_EXTRACTED INFORMATION_.
______________________________

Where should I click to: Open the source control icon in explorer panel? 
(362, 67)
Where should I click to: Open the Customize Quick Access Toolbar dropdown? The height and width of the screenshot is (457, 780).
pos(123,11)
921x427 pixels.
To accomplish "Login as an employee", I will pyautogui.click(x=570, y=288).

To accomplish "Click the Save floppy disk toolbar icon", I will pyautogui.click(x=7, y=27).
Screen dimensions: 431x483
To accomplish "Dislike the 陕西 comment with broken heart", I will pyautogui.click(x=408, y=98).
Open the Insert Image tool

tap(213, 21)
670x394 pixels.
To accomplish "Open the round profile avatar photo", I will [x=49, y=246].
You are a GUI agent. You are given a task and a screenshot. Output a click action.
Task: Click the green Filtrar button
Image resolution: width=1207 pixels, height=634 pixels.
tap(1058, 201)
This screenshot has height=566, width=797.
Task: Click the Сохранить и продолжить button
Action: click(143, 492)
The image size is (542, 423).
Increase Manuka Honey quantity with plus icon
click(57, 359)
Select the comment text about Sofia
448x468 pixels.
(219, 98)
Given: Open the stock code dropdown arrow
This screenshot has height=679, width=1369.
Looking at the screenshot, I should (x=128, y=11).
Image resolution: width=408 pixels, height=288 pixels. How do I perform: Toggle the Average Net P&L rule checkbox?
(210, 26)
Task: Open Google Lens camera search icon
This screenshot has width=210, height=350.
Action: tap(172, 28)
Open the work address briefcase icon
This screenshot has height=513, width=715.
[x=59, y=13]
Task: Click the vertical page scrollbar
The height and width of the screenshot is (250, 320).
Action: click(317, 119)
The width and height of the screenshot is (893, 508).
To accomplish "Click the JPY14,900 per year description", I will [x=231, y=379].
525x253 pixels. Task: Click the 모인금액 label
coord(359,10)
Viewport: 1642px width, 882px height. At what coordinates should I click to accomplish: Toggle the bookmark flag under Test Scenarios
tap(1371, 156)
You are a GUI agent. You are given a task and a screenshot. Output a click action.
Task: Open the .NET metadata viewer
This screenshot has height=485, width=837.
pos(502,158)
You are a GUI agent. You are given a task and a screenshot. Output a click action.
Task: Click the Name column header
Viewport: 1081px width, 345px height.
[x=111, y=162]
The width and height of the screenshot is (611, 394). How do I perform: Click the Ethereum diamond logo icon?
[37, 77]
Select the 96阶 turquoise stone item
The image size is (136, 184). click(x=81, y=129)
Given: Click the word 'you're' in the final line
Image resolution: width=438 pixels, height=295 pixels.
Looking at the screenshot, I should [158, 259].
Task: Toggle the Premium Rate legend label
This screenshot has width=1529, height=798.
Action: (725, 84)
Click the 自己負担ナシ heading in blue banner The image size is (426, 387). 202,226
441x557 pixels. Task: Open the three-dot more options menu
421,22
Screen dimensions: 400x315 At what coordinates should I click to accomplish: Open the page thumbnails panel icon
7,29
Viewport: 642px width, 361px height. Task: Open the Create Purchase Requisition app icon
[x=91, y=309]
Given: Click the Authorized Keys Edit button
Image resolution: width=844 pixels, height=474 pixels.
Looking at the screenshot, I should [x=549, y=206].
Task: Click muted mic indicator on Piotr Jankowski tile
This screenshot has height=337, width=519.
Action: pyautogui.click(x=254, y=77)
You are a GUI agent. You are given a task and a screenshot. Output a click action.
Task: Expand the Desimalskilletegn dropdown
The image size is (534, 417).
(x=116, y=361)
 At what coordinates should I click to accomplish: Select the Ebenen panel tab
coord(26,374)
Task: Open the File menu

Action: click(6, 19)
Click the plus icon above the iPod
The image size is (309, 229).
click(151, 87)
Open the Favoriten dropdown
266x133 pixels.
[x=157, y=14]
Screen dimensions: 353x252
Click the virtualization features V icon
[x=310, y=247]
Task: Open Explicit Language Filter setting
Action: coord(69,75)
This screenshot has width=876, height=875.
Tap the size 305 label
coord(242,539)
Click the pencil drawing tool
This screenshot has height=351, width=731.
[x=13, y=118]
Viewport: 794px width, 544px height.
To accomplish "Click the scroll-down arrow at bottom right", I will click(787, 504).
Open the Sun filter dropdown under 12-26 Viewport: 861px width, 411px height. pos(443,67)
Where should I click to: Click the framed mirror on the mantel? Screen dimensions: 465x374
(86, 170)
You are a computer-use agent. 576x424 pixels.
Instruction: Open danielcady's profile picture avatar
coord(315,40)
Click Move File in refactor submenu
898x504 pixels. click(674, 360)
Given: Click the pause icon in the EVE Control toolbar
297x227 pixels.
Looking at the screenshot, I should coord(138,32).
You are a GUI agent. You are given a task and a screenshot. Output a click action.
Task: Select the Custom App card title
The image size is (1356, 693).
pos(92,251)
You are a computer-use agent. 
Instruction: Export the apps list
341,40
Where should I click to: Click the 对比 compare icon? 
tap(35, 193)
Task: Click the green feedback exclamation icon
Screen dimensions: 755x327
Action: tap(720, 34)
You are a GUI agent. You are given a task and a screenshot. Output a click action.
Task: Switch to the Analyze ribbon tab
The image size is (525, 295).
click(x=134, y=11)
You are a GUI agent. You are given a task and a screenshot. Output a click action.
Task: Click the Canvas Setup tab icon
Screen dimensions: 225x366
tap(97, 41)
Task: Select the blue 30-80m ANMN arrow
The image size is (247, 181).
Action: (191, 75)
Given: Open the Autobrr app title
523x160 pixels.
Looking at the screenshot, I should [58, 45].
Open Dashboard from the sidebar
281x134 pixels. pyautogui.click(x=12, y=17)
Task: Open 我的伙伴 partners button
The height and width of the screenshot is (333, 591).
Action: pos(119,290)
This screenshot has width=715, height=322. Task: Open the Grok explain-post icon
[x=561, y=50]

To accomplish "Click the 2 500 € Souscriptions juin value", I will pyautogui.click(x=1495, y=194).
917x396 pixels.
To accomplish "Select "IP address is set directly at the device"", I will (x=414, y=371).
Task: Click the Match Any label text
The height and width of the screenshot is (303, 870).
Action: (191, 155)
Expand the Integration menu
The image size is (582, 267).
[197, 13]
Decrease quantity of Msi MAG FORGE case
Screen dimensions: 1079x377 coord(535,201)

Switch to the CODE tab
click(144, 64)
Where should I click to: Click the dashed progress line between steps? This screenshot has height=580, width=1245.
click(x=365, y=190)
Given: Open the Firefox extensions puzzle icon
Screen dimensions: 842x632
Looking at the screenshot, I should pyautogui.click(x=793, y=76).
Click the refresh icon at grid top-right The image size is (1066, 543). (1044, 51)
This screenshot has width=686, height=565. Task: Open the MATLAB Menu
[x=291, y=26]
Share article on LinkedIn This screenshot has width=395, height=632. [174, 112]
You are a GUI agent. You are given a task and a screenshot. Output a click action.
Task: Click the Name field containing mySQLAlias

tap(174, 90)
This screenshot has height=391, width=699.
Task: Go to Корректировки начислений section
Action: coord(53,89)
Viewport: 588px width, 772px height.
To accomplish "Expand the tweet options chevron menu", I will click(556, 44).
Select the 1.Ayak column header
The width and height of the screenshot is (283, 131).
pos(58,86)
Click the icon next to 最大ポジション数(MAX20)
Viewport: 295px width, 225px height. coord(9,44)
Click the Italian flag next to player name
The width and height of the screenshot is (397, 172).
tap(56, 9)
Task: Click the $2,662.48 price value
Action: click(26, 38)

______________________________

_EXERCISE_.
This calls for repeating all of the records, character for character.

_SOLUTION TO THIS TASK_.
Where should I click to: Open the source control icon in explorer panel? 
(362, 67)
Where should I click to: Open the Customize Quick Access Toolbar dropdown? The height and width of the screenshot is (457, 780).
pos(123,11)
921x427 pixels.
To accomplish "Login as an employee", I will pyautogui.click(x=570, y=288).

To accomplish "Click the Save floppy disk toolbar icon", I will pyautogui.click(x=7, y=27).
Screen dimensions: 431x483
To accomplish "Dislike the 陕西 comment with broken heart", I will pyautogui.click(x=408, y=98).
Open the Insert Image tool

tap(213, 21)
670x394 pixels.
To accomplish "Open the round profile avatar photo", I will [x=49, y=246].
You are a GUI agent. You are given a task and a screenshot. Output a click action.
Task: Click the green Filtrar button
Image resolution: width=1207 pixels, height=634 pixels.
tap(1058, 201)
This screenshot has height=566, width=797.
Task: Click the Сохранить и продолжить button
Action: click(143, 492)
The image size is (542, 423).
Increase Manuka Honey quantity with plus icon
click(57, 359)
Select the comment text about Sofia
448x468 pixels.
(219, 98)
Given: Open the stock code dropdown arrow
This screenshot has height=679, width=1369.
Looking at the screenshot, I should (x=128, y=11).
Image resolution: width=408 pixels, height=288 pixels. How do I perform: Toggle the Average Net P&L rule checkbox?
(210, 26)
Task: Open Google Lens camera search icon
This screenshot has width=210, height=350.
Action: tap(172, 28)
Open the work address briefcase icon
This screenshot has height=513, width=715.
[x=59, y=13]
Task: Click the vertical page scrollbar
The height and width of the screenshot is (250, 320).
Action: click(317, 119)
The width and height of the screenshot is (893, 508).
To accomplish "Click the JPY14,900 per year description", I will [x=231, y=379].
525x253 pixels. Task: Click the 모인금액 label
coord(359,10)
Viewport: 1642px width, 882px height. At what coordinates should I click to accomplish: Toggle the bookmark flag under Test Scenarios
tap(1371, 156)
You are a GUI agent. You are given a task and a screenshot. Output a click action.
Task: Open the .NET metadata viewer
This screenshot has height=485, width=837.
pos(502,158)
You are a GUI agent. You are given a task and a screenshot. Output a click action.
Task: Click the Name column header
Viewport: 1081px width, 345px height.
[x=111, y=162]
The width and height of the screenshot is (611, 394). How do I perform: Click the Ethereum diamond logo icon?
[37, 77]
Select the 96阶 turquoise stone item
The image size is (136, 184). click(x=81, y=129)
Given: Click the word 'you're' in the final line
Image resolution: width=438 pixels, height=295 pixels.
Looking at the screenshot, I should [158, 259].
Task: Toggle the Premium Rate legend label
This screenshot has width=1529, height=798.
Action: (725, 84)
Click the 自己負担ナシ heading in blue banner The image size is (426, 387). 202,226
441x557 pixels. Task: Open the three-dot more options menu
421,22
Screen dimensions: 400x315 At what coordinates should I click to accomplish: Open the page thumbnails panel icon
7,29
Viewport: 642px width, 361px height. Task: Open the Create Purchase Requisition app icon
[x=91, y=309]
Given: Click the Authorized Keys Edit button
Image resolution: width=844 pixels, height=474 pixels.
Looking at the screenshot, I should [x=549, y=206].
Task: Click muted mic indicator on Piotr Jankowski tile
This screenshot has height=337, width=519.
Action: pyautogui.click(x=254, y=77)
You are a GUI agent. You are given a task and a screenshot. Output a click action.
Task: Expand the Desimalskilletegn dropdown
The image size is (534, 417).
(x=116, y=361)
 At what coordinates should I click to accomplish: Select the Ebenen panel tab
coord(26,374)
Task: Open the File menu

Action: click(6, 19)
Click the plus icon above the iPod
The image size is (309, 229).
click(151, 87)
Open the Favoriten dropdown
266x133 pixels.
[x=157, y=14]
Screen dimensions: 353x252
Click the virtualization features V icon
[x=310, y=247]
Task: Open Explicit Language Filter setting
Action: coord(69,75)
This screenshot has width=876, height=875.
Tap the size 305 label
coord(242,539)
Click the pencil drawing tool
This screenshot has height=351, width=731.
[x=13, y=118]
Viewport: 794px width, 544px height.
To accomplish "Click the scroll-down arrow at bottom right", I will click(787, 504).
Open the Sun filter dropdown under 12-26 Viewport: 861px width, 411px height. pos(443,67)
Where should I click to: Click the framed mirror on the mantel? Screen dimensions: 465x374
(86, 170)
You are a computer-use agent. 576x424 pixels.
Instruction: Open danielcady's profile picture avatar
coord(315,40)
Click Move File in refactor submenu
898x504 pixels. click(674, 360)
Given: Click the pause icon in the EVE Control toolbar
297x227 pixels.
Looking at the screenshot, I should coord(138,32).
You are a GUI agent. You are given a task and a screenshot. Output a click action.
Task: Select the Custom App card title
The image size is (1356, 693).
pos(92,251)
You are a computer-use agent. 
Instruction: Export the apps list
341,40
Where should I click to: Click the 对比 compare icon? 
tap(35, 193)
Task: Click the green feedback exclamation icon
Screen dimensions: 755x327
Action: tap(720, 34)
You are a GUI agent. You are given a task and a screenshot. Output a click action.
Task: Switch to the Analyze ribbon tab
The image size is (525, 295).
click(x=134, y=11)
You are a GUI agent. You are given a task and a screenshot. Output a click action.
Task: Click the Canvas Setup tab icon
Screen dimensions: 225x366
tap(97, 41)
Task: Select the blue 30-80m ANMN arrow
The image size is (247, 181).
Action: (191, 75)
Given: Open the Autobrr app title
523x160 pixels.
Looking at the screenshot, I should [58, 45].
Open Dashboard from the sidebar
281x134 pixels. pyautogui.click(x=12, y=17)
Task: Open 我的伙伴 partners button
The height and width of the screenshot is (333, 591).
Action: pos(119,290)
This screenshot has width=715, height=322. Task: Open the Grok explain-post icon
[x=561, y=50]

To accomplish "Click the 2 500 € Souscriptions juin value", I will pyautogui.click(x=1495, y=194).
917x396 pixels.
To accomplish "Select "IP address is set directly at the device"", I will (x=414, y=371).
Task: Click the Match Any label text
The height and width of the screenshot is (303, 870).
Action: (191, 155)
Expand the Integration menu
The image size is (582, 267).
[197, 13]
Decrease quantity of Msi MAG FORGE case
Screen dimensions: 1079x377 coord(535,201)

Switch to the CODE tab
click(144, 64)
Where should I click to: Click the dashed progress line between steps? This screenshot has height=580, width=1245.
click(x=365, y=190)
Given: Open the Firefox extensions puzzle icon
Screen dimensions: 842x632
Looking at the screenshot, I should pyautogui.click(x=793, y=76).
Click the refresh icon at grid top-right The image size is (1066, 543). (1044, 51)
This screenshot has width=686, height=565. Task: Open the MATLAB Menu
[x=291, y=26]
Share article on LinkedIn This screenshot has width=395, height=632. [174, 112]
You are a GUI agent. You are given a task and a screenshot. Output a click action.
Task: Click the Name field containing mySQLAlias

tap(174, 90)
This screenshot has height=391, width=699.
Task: Go to Корректировки начислений section
Action: coord(53,89)
Viewport: 588px width, 772px height.
To accomplish "Expand the tweet options chevron menu", I will click(556, 44).
Select the 1.Ayak column header
The width and height of the screenshot is (283, 131).
pos(58,86)
Click the icon next to 最大ポジション数(MAX20)
Viewport: 295px width, 225px height. coord(9,44)
Click the Italian flag next to player name
The width and height of the screenshot is (397, 172).
tap(56, 9)
Task: Click the $2,662.48 price value
Action: click(26, 38)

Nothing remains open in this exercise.